85 percent of students are instead encouraged to go into further or higher education, such as university study, after finishing at school or college. Just three percent were advised to seek a job.
In addition, over one-quarter of students (28 percent) said that they had never even been spoken to about work-based apprenticeships by their school or college.
The findings come as students across the UK have received their GCSE results, with many soon to make decisions about their future career paths.
Alex Meikle, director of employment and skills at leading electrotechnical and engineering services trade association, the ECA, commented: “These findings show that too many young people are effectively being led up the garden path by careers advice in schools, which is significantly out of step with the needs of industry and future employers.
“There is a growing recognition of the value of undertaking apprenticeships, particularly engineering, and the electrotechnical industry will be looking to undertake further work with schools and colleges to encourage greater take-up among students.”
Jon Graham, chief executive of leading apprenticeship training organisation JTL, said: “There are some fantastic opportunities out there for young people to start an apprenticeship and embark on a career in a highly skilled and well paid job.
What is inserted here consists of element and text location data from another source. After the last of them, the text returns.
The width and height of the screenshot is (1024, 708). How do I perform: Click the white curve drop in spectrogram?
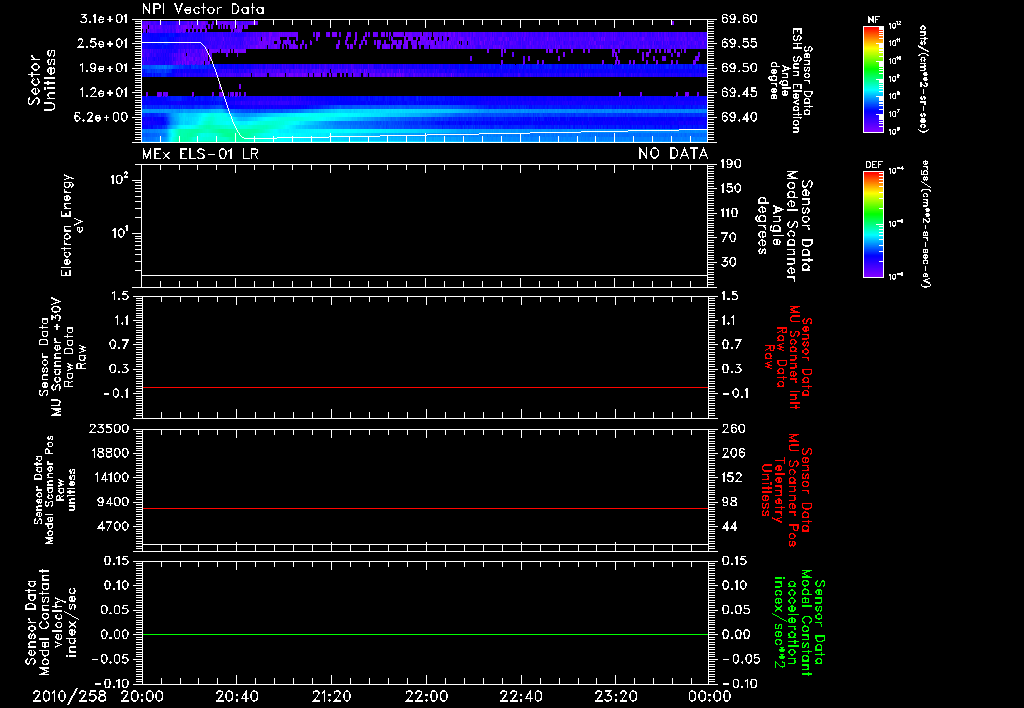pyautogui.click(x=220, y=90)
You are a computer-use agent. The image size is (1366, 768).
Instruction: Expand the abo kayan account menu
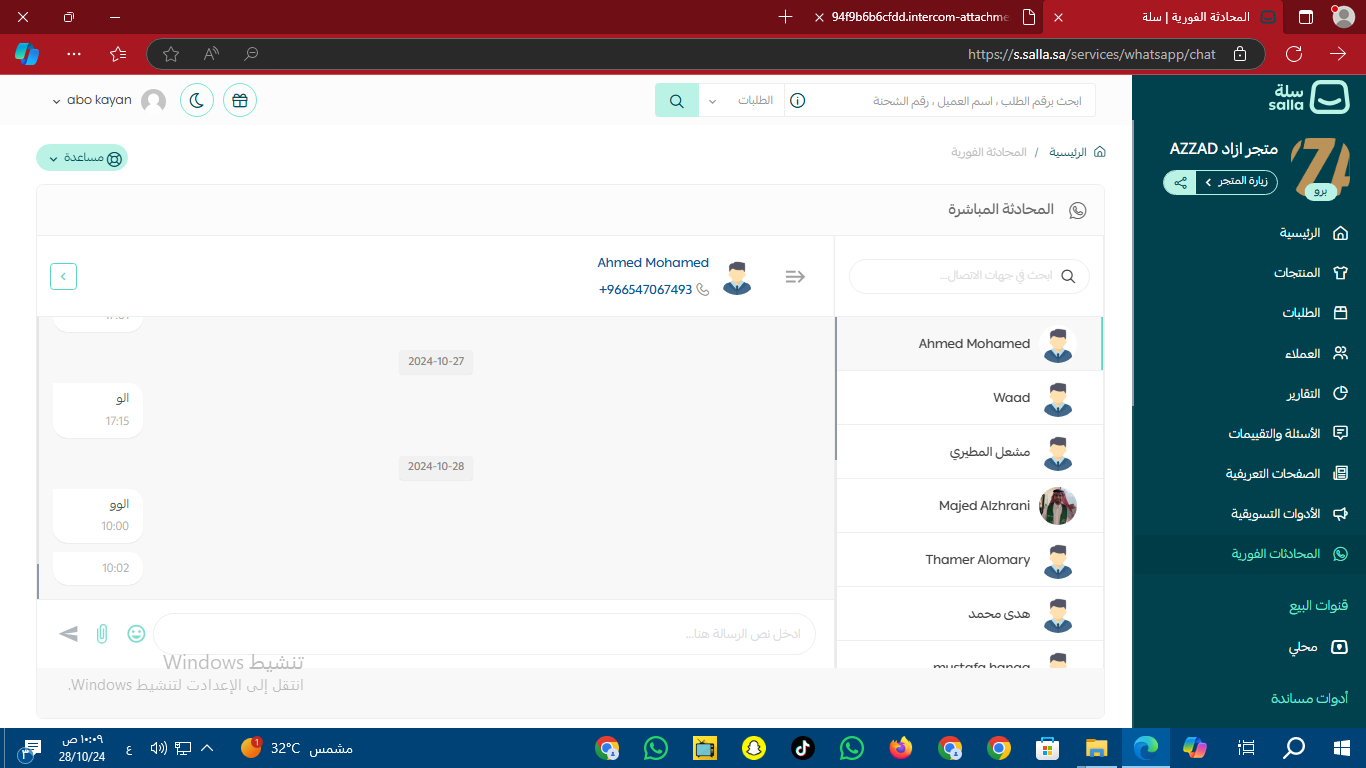[x=99, y=101]
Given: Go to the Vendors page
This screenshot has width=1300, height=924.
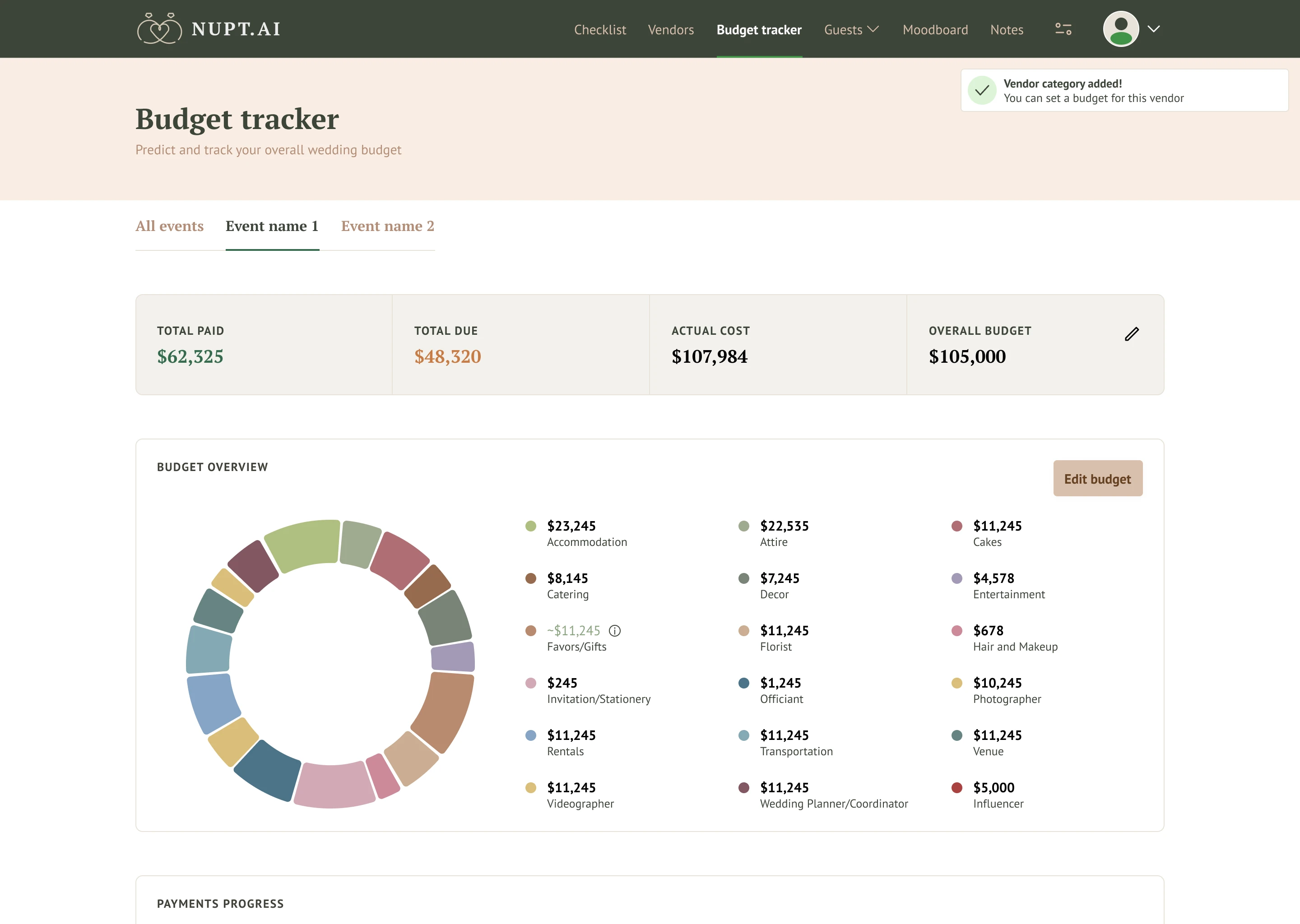Looking at the screenshot, I should (670, 30).
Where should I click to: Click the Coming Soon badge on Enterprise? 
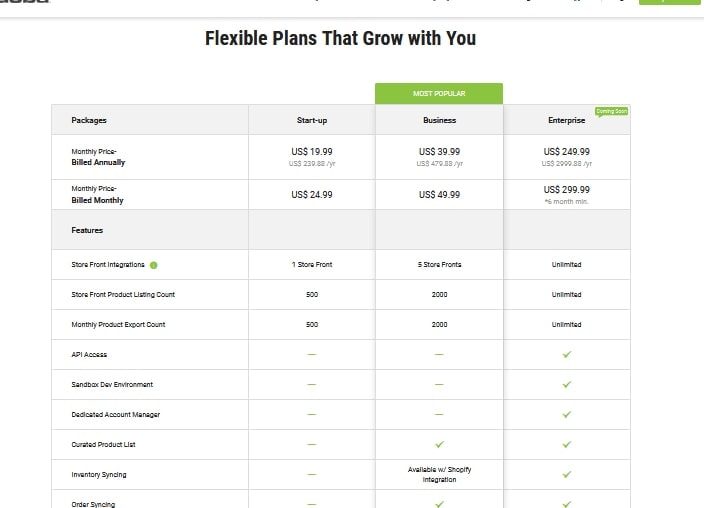611,111
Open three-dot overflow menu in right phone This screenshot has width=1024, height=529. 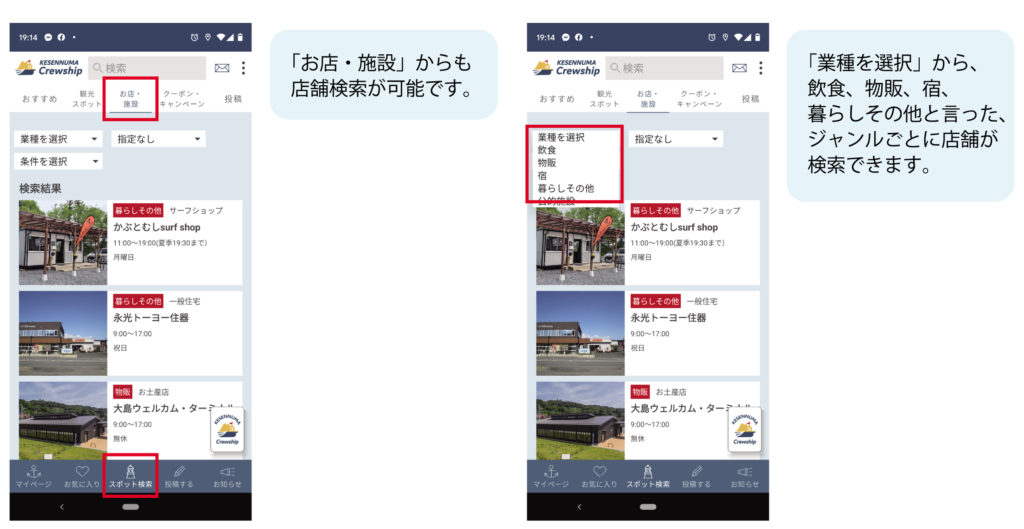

However, schools need to do more to highlight the benefits of apprenticeships, and we look forward to working with them on this agenda.”
Steve Brawley, chief executive of the Joint Industry Board (JIB), added: “An electrical apprenticeship is a rigorous and academically demanding training programme which lasts longer than a first degree, but allows the apprentice to secure skills which are in high demand and to earn while they learn without accruing any student debt.”
Just seven percent of students surveyed were ever encouraged to consider finding a job in a skilled trade. This compares to some 31 percent being encouraged into roles within medicine, education, law or finance. 36 percent were, however, advised to consider careers in engineering.